The Applicant had been charged with stealing tools from the store of his previous boss, Mr Atooi. The Federal Court summarised the subsequent events as follows before the Tribunal:
8 Later, during Mr Holloway's cross-examination, the Deputy President asked for Mr Atooi's phone number. Mr Holloway gave it to him. The Deputy President indicated that his associate would make inquiries to see whether Mr Atooi would be available to be asked some questions. Counsel for the Minister before the Tribunal referred to 'the two day rule that does prevent the Tribunal taking into account information that wasn't provided in advance of the hearing'. This appears to have been a reference to s 500(6H) of the Act, which provides as follows:
(a) an application is made to the Tribunal for a review of a decision under section 501 or a decision under subsection 501CA(4) not to revoke a decision to cancel a visa; and
(b) the decision relates to a person in the migration zone;
the Tribunal must not have regard to any information presented orally in support of the person's case unless the information was set out in a written statement given to the Minister at least 2 business days before the Tribunal holds a hearing (other than a directions hearing) in relation to the decision under review.
9 Counsel for the Minister described the effect of the section to the Tribunal as follows:
The tribunal must not have regard to any oral information submitted in support of an applicant's case unless the information was given to the minister in writing at least two business days before the hearing.
10 In response to that, the Deputy President said, 'All right. Well there's probably not much point ringing Mr Passan [sic] then. I wasn't aware of that particular provision of the Migration Act'.

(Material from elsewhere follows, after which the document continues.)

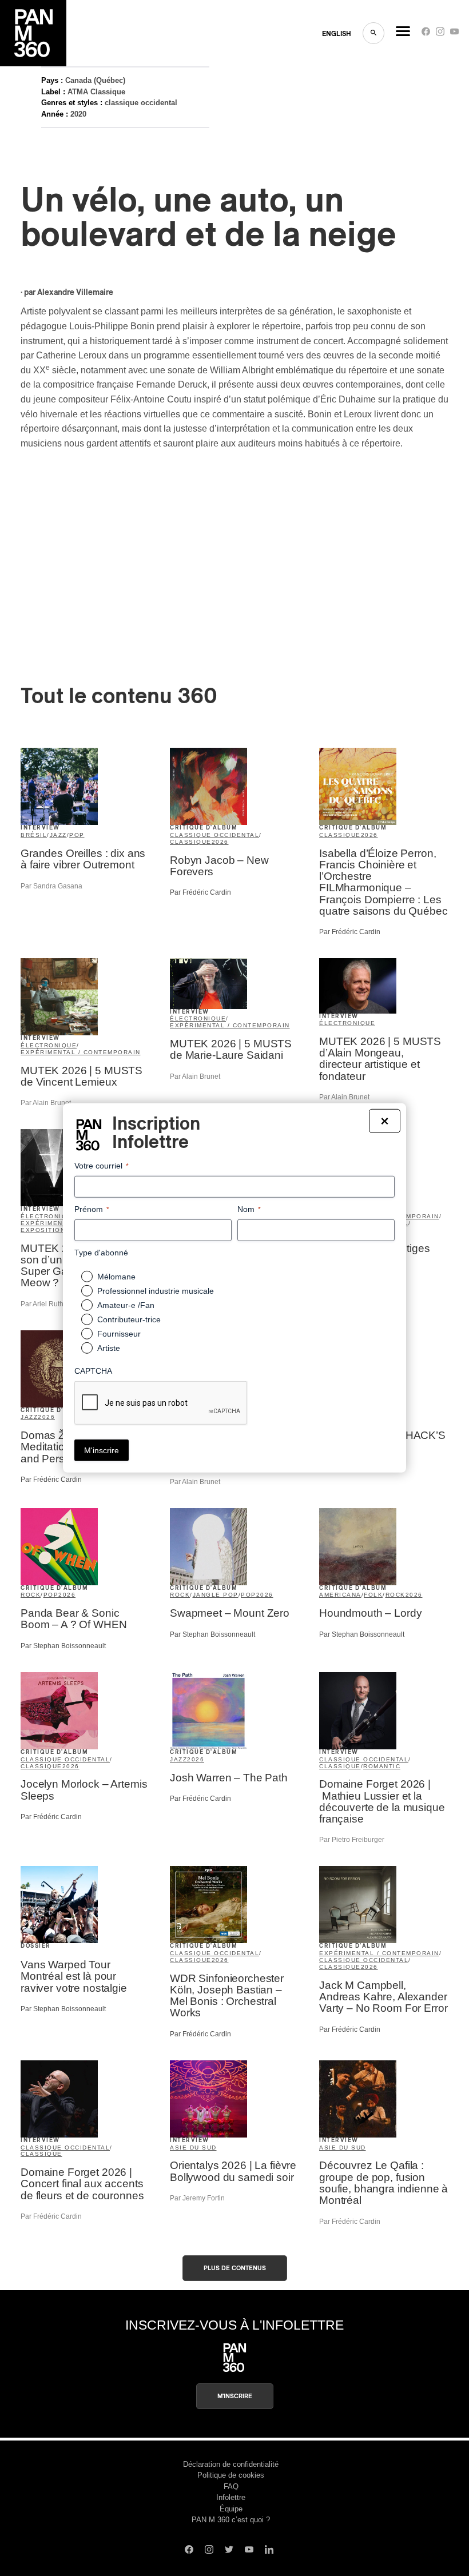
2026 (220, 842)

One thing I've got to ask, Deputy President, is my daughter has just contacted me, and she asked if she - if you wanted to speak to her?'
Mr Holloway's uncontested evidence in this court is that the daughter he was referring to was his eldest daughter, whom I will call K. She was at that time 15 years of age.

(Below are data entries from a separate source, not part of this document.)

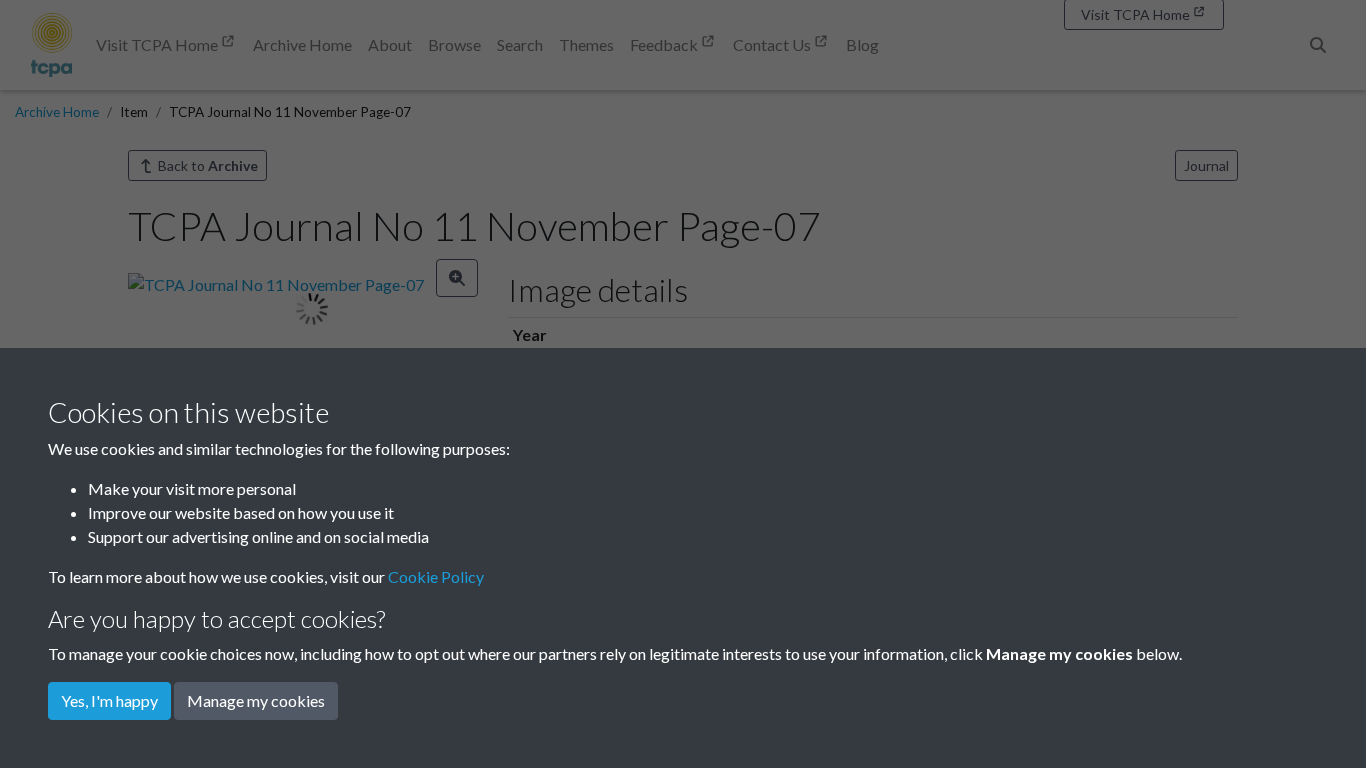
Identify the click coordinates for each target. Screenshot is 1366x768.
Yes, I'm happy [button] (109, 700)
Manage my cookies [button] (256, 700)
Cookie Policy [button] (436, 576)
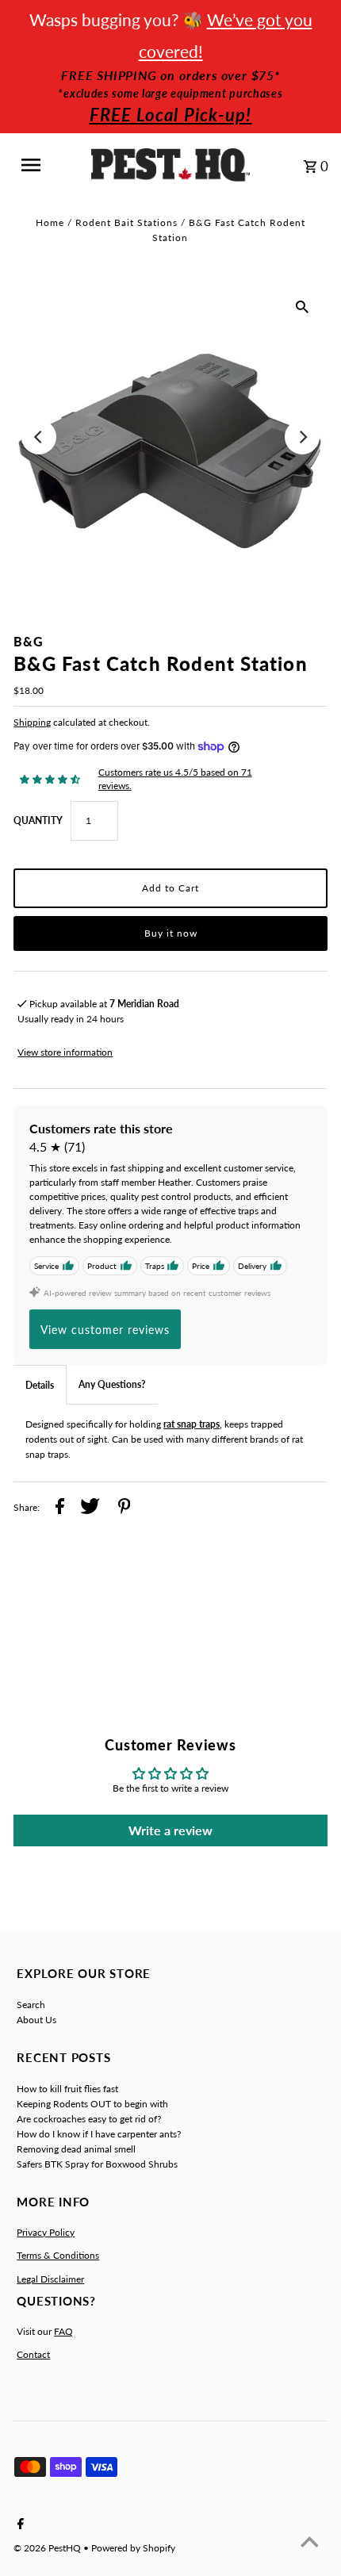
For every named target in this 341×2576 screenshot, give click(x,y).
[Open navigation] (42, 165)
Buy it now (170, 933)
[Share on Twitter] (90, 1508)
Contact (33, 2354)
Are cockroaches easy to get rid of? (89, 2119)
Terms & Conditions (58, 2255)
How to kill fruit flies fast (67, 2089)
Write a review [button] (170, 1830)
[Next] (302, 437)
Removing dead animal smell (76, 2149)
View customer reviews (105, 1329)
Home (50, 222)
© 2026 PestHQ (48, 2548)
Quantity (38, 820)
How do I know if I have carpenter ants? (99, 2134)
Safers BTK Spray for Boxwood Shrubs (97, 2164)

12 The Deputy President who was conducting the hearing replied:
No, unfortunately because of the provisions of legislation I can't take into account anything that - of which there hasn't been 48 hours' notice in writing.
Some of the questions to the Federal Court (FCA) were as follows:
Question 1: Can it be said that, although the Tribunal would not have been entirely acting of its own initiative if it accepted K's invitation conveyed by the Applicant to speak to the Tribunal, the information that would have been given by K would not have been presented "in support of the [Applicant's] case", as it would rather have been presented as a result of the Tribunal eliciting information from K?
Question 2: In discharging its burden of proof concerning the materiality of an error of an administrative decision-maker to the decision in question, does a judicial review application have to establish on the balance of probabilities that that decision maker would have a different decision had it not made that error?
Question 3: Can it be said that, although the "factual content of what K could have said was not greatly different from evidence which [the Applicant] had himself given", there was "a real chance that hearing about that from K herself, in her own words, could have impressed the Tribunal with a greater appreciation of the weight to be placed on the interests of the children than it in fact took away from the evidence of the" Applicant, with the result that the Tribunal's erroneous interpretation of s 500(6H) was material to its decision? In other words, can it be said that, when the administrative finding in question calls for non-binary (i.e. balancing) exercise, so does the materiality test of an error made in that finding?
Question 4: If the answer to Question 3, is it for the court itself to weigh up the different factors that could or should have been considered by the administrative decision-maker?